Sum of Torque vs. Conservation of Angular Momentum Quick help needed

[riseofphoenix]

Number 11)

This is what I did:

Ʃτ = F₂r₂ + F₁r₁ = 0
(195)(7) + F₁(0.7) = 0
F₁(0.7) = -(195)(7)
F₁ = -1365/0.7
F₁ = -1950 N
F₁ = 1950 N

Is that answer right?

Number 12)

This is what I did:

Since this is a massless rod and the location of the axis is through the end, I = ML²

L_initial = L_final (Conservation of Angular Momentum)
(I₁ω₁ + I₂ω₂)_initial = (I₁ω₁ + I₂ω₂)_final
[ M₁L₁²ω₁ ] + [ M₂L₂²ω₂ ] = [ M₁L₁²ω₁ ] + [ M₂L₂²ω₂ ]
[ (14 kg)(4)²(6) ] + [ (2 kg)(10)²(6) ] = [(14 kg)(10)²(ω₂) ] + [ (2 kg)(4)²(ω₂) ]
1344 + 1200 = 1400(ω₂) + 32(ω₂)
2544 = 1432(ω₂)
2544/1432= ω₂
1.776 = ω₂
1.78 rad/s = ω₂

Is that right?

Number 13)

I think this one is right. I googled it...

Number 14)

f_observer = f_source [ (v + v_observer)/(v + v_source) ]
f_observer = 1550 [ (340 + 9 m/s)/(340 + 24 m/s) ]
f_observer = 1550(349/364)
f_observer = 1550(0.958791209)
f_observer = 1486 Hz

Is that right?

 

[SammyS]

Number 11)

This is what I did:

Ʃτ = F₂r₂ + F₁r₁ = 0
(195)(7) + F₁(0.7) = 0
F₁(0.7) = -(195)(7)
F₁ = -1365/0.7
F₁ = -1950 N
F₁ = 1950 N

Is that answer right?

You're familiar enough with this site, that you should know by now that you shouldn't be posting 4 questions in one thread.

Your solution to problem appears to be correct.

 

[SammyS]

Number 12)

This is what I did:

Since this is a long uniform rod and the location of the axis is through the end, I = (1/3)ML²

L_initial = L_final (Conservation of Angular Momentum)
(I₁ω₁ + I₂ω₂)_initial = (I₁ω₁ + I₂ω₂)_final
[ (1/3)M₁L₁²ω₁ ] + [ (1/3)M₂L₂²ω₂ ] = [ (1/3)M₁L₁²ω₁ ] + [ (1/3)M₂L₂²ω₂ ]
[ (1/3)(14 kg)(4)²(6) ] + [ (1/3)(2 kg)(10)²(6) ] = [ (1/3)(14 kg)(10)²(ω₂) ] + [ (1/3)(2 kg)(4)²(ω₂) ]
448 + 400 = 466.67(ω₂) + 10.67(ω₂)
848 = 477.34(ω₂)
848/477.34 = ω₂
1.776 = ω₂
1.78 rad/s = ω₂

Is that right?

I suspect that the answer is correct, but you used the wrong moments of inertia throughout.

Why do you have the 1/3 in all of them (moments of inertia) ? These are mass-less rods.

 

[riseofphoenix]

I suspect that the answer is correct, but you used the wrong moments of inertia throughout.

Why do you have the 1/3 in all of them (moments of inertia) ? These are mass-less rods.

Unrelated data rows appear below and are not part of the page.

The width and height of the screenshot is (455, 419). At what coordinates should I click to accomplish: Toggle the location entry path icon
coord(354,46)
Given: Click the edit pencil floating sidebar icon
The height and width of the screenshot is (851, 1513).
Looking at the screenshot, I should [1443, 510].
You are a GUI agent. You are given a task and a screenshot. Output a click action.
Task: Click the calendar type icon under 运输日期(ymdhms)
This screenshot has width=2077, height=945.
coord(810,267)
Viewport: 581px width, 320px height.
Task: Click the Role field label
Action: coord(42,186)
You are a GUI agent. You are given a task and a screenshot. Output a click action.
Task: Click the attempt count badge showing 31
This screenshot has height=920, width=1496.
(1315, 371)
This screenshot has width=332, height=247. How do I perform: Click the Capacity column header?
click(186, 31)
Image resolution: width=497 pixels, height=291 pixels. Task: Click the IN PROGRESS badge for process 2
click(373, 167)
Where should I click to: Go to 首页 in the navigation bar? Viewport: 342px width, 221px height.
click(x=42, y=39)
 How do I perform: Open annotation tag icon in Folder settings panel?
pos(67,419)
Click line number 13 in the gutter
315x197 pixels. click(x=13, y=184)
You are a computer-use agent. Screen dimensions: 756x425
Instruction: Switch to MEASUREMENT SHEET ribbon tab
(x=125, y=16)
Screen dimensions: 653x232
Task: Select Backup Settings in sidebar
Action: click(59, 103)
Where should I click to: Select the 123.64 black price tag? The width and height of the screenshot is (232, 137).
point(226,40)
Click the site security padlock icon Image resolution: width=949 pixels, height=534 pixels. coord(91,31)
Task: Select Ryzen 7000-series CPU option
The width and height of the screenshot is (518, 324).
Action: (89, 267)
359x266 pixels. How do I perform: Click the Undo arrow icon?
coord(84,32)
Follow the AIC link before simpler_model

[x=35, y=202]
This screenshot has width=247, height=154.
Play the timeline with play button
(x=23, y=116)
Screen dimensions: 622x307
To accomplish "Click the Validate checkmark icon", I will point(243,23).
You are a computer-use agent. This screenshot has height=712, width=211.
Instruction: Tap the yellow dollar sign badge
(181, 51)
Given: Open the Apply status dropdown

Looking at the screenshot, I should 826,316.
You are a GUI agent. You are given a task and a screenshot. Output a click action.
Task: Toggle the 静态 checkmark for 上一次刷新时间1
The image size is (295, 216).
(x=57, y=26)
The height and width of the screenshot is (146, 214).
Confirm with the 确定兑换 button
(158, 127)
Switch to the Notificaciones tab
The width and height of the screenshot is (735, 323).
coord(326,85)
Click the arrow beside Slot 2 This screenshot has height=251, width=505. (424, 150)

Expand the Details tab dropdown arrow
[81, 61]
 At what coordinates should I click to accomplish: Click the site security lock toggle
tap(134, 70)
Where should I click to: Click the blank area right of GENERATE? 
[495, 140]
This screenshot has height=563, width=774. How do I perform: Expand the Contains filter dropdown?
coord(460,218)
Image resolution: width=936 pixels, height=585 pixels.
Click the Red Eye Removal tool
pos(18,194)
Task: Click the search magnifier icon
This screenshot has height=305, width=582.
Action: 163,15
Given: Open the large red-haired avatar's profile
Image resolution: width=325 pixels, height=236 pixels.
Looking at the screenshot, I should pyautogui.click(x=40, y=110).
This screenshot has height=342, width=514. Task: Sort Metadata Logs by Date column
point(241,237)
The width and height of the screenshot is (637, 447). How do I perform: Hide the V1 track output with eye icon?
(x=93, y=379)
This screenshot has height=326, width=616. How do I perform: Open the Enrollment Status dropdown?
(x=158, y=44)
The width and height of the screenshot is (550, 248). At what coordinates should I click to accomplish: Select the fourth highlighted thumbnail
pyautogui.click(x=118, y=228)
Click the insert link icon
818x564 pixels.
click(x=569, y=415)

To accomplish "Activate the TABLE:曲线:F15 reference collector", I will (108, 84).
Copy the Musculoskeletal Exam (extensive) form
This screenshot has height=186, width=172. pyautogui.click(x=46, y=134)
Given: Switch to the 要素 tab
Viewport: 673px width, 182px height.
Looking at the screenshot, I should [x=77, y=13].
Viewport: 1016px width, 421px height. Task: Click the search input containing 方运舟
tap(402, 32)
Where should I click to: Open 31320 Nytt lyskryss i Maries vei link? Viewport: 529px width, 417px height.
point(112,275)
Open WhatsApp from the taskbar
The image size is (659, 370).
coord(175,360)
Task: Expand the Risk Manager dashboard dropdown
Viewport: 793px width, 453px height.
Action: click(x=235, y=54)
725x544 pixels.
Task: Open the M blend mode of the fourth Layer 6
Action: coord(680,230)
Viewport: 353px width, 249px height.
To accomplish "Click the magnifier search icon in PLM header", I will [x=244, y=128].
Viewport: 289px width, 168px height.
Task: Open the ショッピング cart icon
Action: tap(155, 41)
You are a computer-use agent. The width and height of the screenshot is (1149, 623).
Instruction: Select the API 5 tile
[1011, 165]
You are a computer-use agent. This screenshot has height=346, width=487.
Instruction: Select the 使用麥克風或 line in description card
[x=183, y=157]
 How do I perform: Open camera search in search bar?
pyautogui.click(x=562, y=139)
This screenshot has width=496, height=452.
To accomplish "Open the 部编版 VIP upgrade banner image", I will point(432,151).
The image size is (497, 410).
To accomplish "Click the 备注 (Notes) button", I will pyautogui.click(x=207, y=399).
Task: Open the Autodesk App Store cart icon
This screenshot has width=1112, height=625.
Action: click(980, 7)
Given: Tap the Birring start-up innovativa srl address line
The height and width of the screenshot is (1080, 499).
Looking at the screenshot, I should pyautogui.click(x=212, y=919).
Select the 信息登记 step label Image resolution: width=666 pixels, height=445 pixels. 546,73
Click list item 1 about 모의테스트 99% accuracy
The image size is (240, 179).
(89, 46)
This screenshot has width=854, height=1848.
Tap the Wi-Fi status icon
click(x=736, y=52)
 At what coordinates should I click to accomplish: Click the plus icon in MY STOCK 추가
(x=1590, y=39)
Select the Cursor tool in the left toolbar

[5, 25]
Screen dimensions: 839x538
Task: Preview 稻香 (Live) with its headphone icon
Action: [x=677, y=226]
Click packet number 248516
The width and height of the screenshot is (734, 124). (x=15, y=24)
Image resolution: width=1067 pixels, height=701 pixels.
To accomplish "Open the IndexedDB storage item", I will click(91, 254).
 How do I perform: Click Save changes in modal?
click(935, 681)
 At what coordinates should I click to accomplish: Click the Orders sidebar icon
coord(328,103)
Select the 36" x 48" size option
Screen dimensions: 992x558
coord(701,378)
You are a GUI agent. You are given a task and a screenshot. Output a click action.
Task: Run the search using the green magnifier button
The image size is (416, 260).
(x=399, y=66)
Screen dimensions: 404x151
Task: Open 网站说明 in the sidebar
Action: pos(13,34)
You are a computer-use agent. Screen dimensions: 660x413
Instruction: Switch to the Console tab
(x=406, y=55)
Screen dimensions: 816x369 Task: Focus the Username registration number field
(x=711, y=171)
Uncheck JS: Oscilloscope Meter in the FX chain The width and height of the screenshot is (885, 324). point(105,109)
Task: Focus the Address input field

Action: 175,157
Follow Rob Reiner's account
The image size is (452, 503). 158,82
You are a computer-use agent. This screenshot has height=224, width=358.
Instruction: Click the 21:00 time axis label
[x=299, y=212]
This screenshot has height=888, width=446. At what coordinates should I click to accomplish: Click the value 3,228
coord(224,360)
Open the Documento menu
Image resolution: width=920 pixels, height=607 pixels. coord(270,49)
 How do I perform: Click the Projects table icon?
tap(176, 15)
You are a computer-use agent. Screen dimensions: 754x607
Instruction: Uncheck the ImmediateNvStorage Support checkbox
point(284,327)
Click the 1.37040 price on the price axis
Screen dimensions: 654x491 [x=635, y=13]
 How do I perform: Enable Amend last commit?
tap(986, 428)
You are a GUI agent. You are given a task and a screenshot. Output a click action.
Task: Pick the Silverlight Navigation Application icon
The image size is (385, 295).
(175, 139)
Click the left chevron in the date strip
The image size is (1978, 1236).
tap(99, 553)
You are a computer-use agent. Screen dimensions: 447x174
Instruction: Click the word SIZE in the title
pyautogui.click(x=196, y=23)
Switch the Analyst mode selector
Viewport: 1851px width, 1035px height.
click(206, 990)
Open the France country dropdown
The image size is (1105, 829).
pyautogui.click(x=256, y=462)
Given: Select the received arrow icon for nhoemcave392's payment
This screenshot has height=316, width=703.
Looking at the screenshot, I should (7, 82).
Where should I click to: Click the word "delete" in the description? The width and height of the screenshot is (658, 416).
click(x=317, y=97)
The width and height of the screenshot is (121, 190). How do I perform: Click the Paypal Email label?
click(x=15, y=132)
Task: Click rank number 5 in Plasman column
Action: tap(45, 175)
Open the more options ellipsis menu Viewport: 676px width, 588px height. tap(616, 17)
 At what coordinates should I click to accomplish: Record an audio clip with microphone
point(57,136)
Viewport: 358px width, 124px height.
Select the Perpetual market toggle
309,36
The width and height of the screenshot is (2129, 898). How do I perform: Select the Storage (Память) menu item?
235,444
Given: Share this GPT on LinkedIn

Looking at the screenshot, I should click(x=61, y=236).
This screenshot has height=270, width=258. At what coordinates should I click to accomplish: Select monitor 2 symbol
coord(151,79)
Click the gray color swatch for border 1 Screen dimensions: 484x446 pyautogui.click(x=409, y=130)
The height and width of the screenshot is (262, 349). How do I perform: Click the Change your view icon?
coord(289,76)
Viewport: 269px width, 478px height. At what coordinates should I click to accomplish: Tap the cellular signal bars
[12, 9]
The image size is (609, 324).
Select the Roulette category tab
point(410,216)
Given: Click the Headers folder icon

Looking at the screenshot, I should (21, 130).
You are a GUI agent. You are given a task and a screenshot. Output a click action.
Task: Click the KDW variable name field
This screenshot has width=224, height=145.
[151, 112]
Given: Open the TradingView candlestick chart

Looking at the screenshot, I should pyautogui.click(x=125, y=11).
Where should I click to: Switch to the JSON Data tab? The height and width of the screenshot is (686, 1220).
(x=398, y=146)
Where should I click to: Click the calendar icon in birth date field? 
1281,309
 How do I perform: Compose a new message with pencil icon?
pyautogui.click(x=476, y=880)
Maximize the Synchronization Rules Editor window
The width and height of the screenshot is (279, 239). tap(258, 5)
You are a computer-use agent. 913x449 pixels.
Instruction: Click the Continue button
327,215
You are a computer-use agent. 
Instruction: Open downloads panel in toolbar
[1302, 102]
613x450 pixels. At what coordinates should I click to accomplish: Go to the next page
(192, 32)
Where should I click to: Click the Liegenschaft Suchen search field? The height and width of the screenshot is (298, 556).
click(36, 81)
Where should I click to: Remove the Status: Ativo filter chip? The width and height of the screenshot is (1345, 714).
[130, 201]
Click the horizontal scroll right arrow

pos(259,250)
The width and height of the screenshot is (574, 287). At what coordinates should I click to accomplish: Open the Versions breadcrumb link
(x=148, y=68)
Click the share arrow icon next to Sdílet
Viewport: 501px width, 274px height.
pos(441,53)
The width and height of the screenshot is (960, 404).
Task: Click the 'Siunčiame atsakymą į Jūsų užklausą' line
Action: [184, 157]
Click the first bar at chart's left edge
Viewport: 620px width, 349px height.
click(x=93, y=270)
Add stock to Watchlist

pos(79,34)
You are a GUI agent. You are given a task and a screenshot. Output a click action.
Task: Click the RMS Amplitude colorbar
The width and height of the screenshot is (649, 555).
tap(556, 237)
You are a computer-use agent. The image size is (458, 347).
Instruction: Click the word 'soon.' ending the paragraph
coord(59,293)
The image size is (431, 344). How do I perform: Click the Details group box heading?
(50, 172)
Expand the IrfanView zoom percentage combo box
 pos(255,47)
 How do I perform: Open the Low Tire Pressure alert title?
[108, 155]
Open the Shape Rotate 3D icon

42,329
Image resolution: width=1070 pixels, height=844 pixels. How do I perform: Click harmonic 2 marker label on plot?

Wait but...what should they be then?
I've been looking online for "moment of inertia for massless rod" and I can't find anything other than (1/3)ML₂

So it would just be ML²?

 

[riseofphoenix]

And sorry about posting 4 questions all in one post! I just needed someone to verify my work real quick

Is it ok if I ask you to check one very last thing for me? I promise it'll be quick

 

[SammyS]

Wait but...what should they be then?
I've been looking online for "moment of inertia for massless rod" and I can't find anything other than (1/3)ML₂

So it would just be ML²?

What is the mass of a massless rod?

The only objects with mass in problem 12 are the two weights.